Not too long ago the Commerce Department was pimping the release of a 3rd quarter GDP that reportedly grew at an annualized rate of 3.5%. Put aside the fact that the number was artificially inflated to begin with due to Cash for Clunkers (C for C) and the home buying tax credit. Our president was having none of that and claimed the number was an indicator that the economy was on the road back!
A few weeks later, the number was revised 20% downward to 2.8% but the administration still claimed economic success while critics wondered how the Commerce Department could be off by twenty percent.
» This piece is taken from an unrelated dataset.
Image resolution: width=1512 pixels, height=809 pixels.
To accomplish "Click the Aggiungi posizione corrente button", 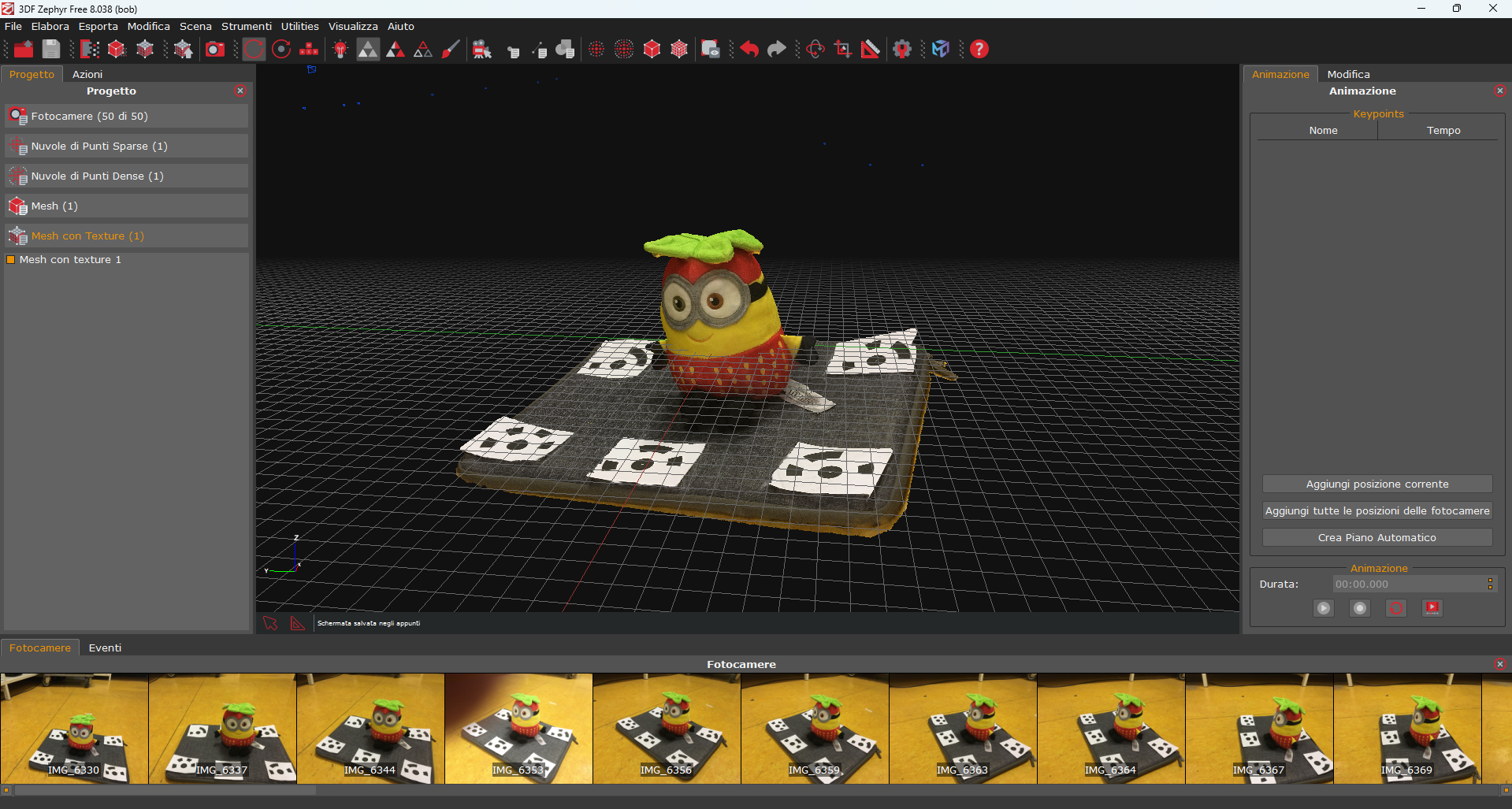I will click(x=1376, y=484).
Well, keep wondering critics because they just revised it again:
Today, Commerce backtracked even further. The annualized growth number for Q3 turns out to have been 2.2%, a revision of over a third from its original estimate two months ago:
The U.S. economy grew at a much slower pace than initially thought in the third quarter, restrained by weak business investment and a slightly more aggressive liquidation of inventories, according to data on Tuesday.
The Commerce Department's final estimate showed gross domestic product grew at a 2.2 percent annual rate instead of the 2.8 percent pace it reported last month. Analysts polled by Reuters had forecast the report to show GDP, which measures total goods and services output within U.S. borders, unrevised at a 2.8 percent growth rate in the third quarter.
So it turns out that they were off by 37%! One has to wonder if this was a legitimate accounting error (doubtful) or the result of pressure from the top to paint a rosy economic picture (likely). So now that we're off by 37%, how much did the economy really grow sans C for C? About 0.7%:
Motor vehicle output added 1.45 percentage points to the third-quarter change in real GDP after adding 0.19 percentage point to the second-quarter change. Final sales of computers subtracted 0.08 percentage point from the third-quarter change in real GDP after subtracting 0.04 percentage point from the second-quarter change.
That, surely doesn't paint the picture of economic bliss Obama was pushing a few months back. And since C for C didn't create new demand for autos – it simply moved future demand to the present – any hope for a "V" shaped recovery just got crushed as the true numbers were exposed after the accounting "errors" from Commerce.
So, when we remove ourselves from the Obama economic propaganda machine, we can, in reality, expect a prolonged economic sputter at best or a double dip recession at worst.